クライアントのことなら何でも知っていて要望も理解していると確信していても、お客さまの意外な言動に驚かされることがあります。そのため適切な質問をして必要な情報を全て入手し、最善の解決策を提供できるようにすることが非常に重要です。
なぜなら情報は取り入れた分だけ提供できるからです。業界に関わらず上級管理職の多くはデスクに座っているだけでどんな問題にも対処できると誤信しています。実際は全ての人や物事は唯一無二なので、ファイナンシャル・アドバイザーは正確な情報をお客さまから直接得る必要があります。

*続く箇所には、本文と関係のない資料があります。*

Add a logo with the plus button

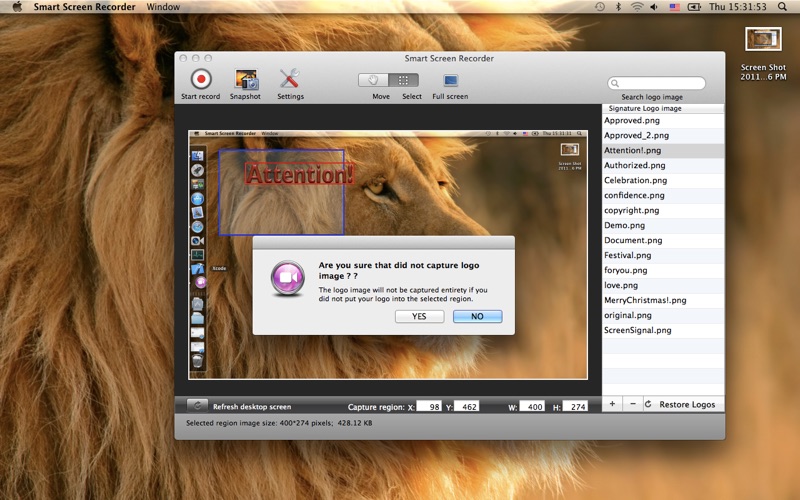[x=612, y=404]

弊社は最近お客さまアンケートを実施し、その中で「なぜ生命保険に加入しましたか?」という質問をしました。回答してくれた引退後の医師は特に負債も無く、主な動機は資産を保全するためと答えました。私はその方が生命保険に加入するべき理由を20項目リストアップできますが資産保全はその中にありません。しかしお客さまにとっては資産保全こそが最も大事な目的でした。このアンケートはお客さまの最大の関心事は何かを問い掛けることがいかに重要であるかを再認識させてくれました。全く予期しない答えが返ってくるからです。
別のお客さまは大規模な未公開株式投資ファンドを経営している方で、かつて私に「もし父に生命保険に加入するという思いやりがあれば父が亡くなった後に母も私たち兄弟もこれほど苦労しなかったでしょう。私は家族を同じような目に遭わせたくありません」と言いました。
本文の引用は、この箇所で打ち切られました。